Là réside tout le paradoxe de la couverture médicale des victimes des années de plomb : réservée à des personnes jugées vulnérables (toute “double couverture” est interdite, excluant ceux qui bénéficieraient déjà d’un régime), elle exige pourtant d’elles d’avancer de l’argent… qu’elles n’ont pas. Pire : ceux qui ne paient pas se voient désormais fermer des portes qui, du temps de Driss Benzekri, s’ouvraient facilement. “Désormais, tout le monde considère que la couverture médicale  est en place, ils n’acceptent plus la gratuité”, explique Mohcine Falah. Au sein de l’AMRVT, on dit comprendre ces refus : “Certaines cliniques se retrouvent aujourd’hui avec des factures impayées de 40 000 DH !”.

Le CCDH fait la sourde oreille, à l’AMRVT, qui pensait être soulagée par l’entrée en vigueur de la couverture médicale, “on continue de recevoir, entre dix et vingt personnes par jour, de prescrire… Mais on ne peut plus les envoyer pour des hospitalisations”. À la place, ses membres accueillent comme ils peuvent les doléances de ces ayant droit déçus. “Ce sont des personnes qui se sont engagées dans des projets, qui se sont endettées”, s’indigne l’assistance sociale de l’AMRVT.

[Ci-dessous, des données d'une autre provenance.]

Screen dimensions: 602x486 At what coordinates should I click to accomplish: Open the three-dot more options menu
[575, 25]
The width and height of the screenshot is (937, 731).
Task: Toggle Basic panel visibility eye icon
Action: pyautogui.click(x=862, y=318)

Sans parler du ressentiment personnel : “On parle de militants qui ont consacré leur vie pour un Etat juste. Imaginez comment ils vivent le fait de se faire mal recevoir dans un hôpital !”, poursuit Dr Manouzi. “Nous en avons assez de demander la charité, estime de son côté Mohamed Nadrani, ancien prisonnier politique, atteint d’un grave problème vertébral. Je n’ai pas fait de demande de couverture médicale par négligence, et je l’assume. Mais je parle au nom de tous les autres. C’est le CCDH qui a le dossier en mains, à eux de venir vers nous. C’est aussi une question de fierté”. Opacité, bureaucratie, mauvaise volonté… de nombreuses victimes se sentent oubliées par l’Etat, qu’elles voient suspendre des questions vitales à “de la paperasse ou un bout de carton plastifié”. “Il n’y a pas de débat, la chose est en train de se banaliser, estime Dr Manouzi. L’Etat joue l’enlisement , alors qu’il y a urgence”. En effet, depuis un an, rien qu’au sein de l’AMRVT, une trentaine de personnes sont mortes sans prise en charge étatique, comme Jmiaâ Azghar, ancienne “pensionnaire” de Derb Moulay Chérif, décédée d’une longue maladie le 20 décembre, à 60 ans. Au CCDH, on se contente d’assurer que “tout est désormais arrangé”, sans paraître très au fait des détails de cette couverture médicale. À la question : “Combien l’Etat a-t-il alloué à la couverture médicale des victimes des années de plomb ?”, Ahmed Herzenni répond : “Je ne suis pas ce dossier au quotidien”, non sans ajouter : “Je ne vois pas pourquoi ces personnes auraient droit à des privilèges”.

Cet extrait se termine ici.